### [Texte de référence]
────

Introduction :

Quelle relation entre un collembole et un pipeline ?

La question peut sembler bizarre, c’est pourquoi je tente d’apporter quelques éléments de réponse dans cet article qui s’inspire d’une étude1 réalisée par des chercheurs de la division Science et Technologie de l’université King Abdullah d’Arabie Saoudite. Cette étude illustre à quel point l’évolution de certains animaux au cours des âges géologiques et sous l’effet des contraintes qu’ils rencontraient, les a conduits à se doter, entre autres, de particularités morphologiques qui aujourd'hui font l'objet de recherches qui pourraient avoir d'importantes retombées industrielles.

L'objet de mon propos est ici de montrer à travers un exemple simple l'intérêt de la démarche biomimétique. 

Problèmatique :

Les industries tributaires du transport de liquides à travers des canalisations (c’est notamment le cas des industries du pétrole, du dessalement de l’eau de mer mais également de l’irrigation, de la fracturation hydraulique ou du traitement des eaux usées) sont confrontées à une problématique d’efficacité énergétique de leurs installations, d’autant plus impactante que les volumes transportés sont importants. En effet, dans un pipeline l’énergie propulsive qu'est la pression chute sensiblement au cours du transport des fluides en raison des frottement qui interviennent au sein même du liquide mais aussi, pour une part non négligeable, contre la paroi du tuyau, de telle sorte que tout le long du tracé, la pression décroît régulièrement. Il est donc nécessaire de compenser cette chute de pression par des groupes de pompage qui seront positionnés tout au long du parcours de la canalisation, afin d'assurer une pression suffisante pour transporter de fluide. Le nombre et la puissance de ces groupes de pompes dépendra, entre autres, de l'indice de friction mesuré à l’interface liquide-solide. Par exemple, l’atténuation de cet effet de freinage grace à l’utilisation de traitement de surface permet déjà de réduire l’énergie (électrique, fuel, gaz) consommée par les groupes de pompage.

────

### [Données enregistrées]
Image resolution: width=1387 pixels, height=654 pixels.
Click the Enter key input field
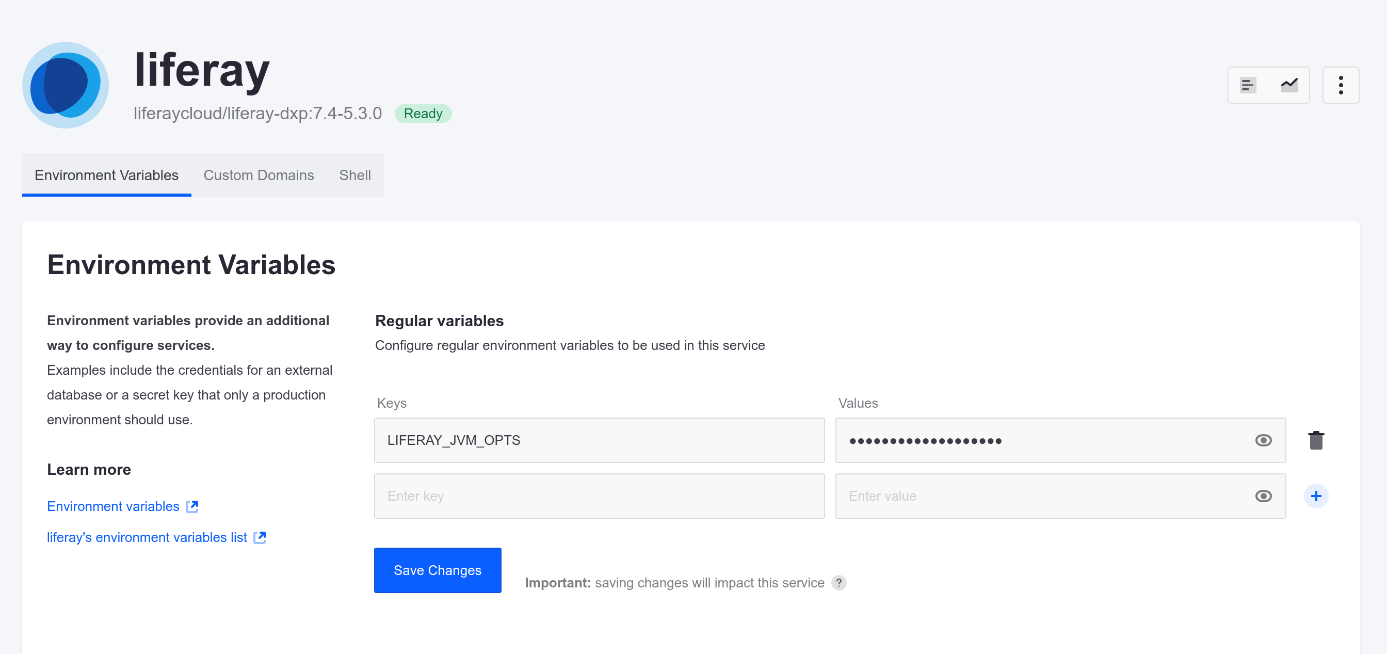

────

### [Consignes]
1. Indiquez si chacune de ces affirmations s'accorde avec le texte de référence, par oui ou non, en citant les mots du texte qui tranchent : (a) l'étude a été réalisée par des chercheurs de l'université King Abdullah d'Arabie Saoudite ; (b) dans un pipeline, la pression reste constante tout le long du tracé ; (c) le nombre et la puissance des groupes de pompes dépendent notamment de l'indice de friction mesuré à l'interface liquide-solide.
2. Dressez, s'il vous plaît, la liste complète des industries que le texte de référence cite comme tributaires du transport de liquides à travers des canalisations.

### [Réponses attendues]
1.
(a) Oui : « réalisée par des chercheurs de la division Science et Technologie de l’université King Abdullah d’Arabie Saoudite »
(b) Non : « tout le long du tracé, la pression décroît régulièrement »
(c) Oui : « Le nombre et la puissance de ces groupes de pompes dépendra, entre autres, de l'indice de friction mesuré à l’interface liquide-solide »

2.
- l'industrie du pétrole
- le dessalement de l'eau de mer
- l'irrigation
- la fracturation hydraulique
- le traitement des eaux usées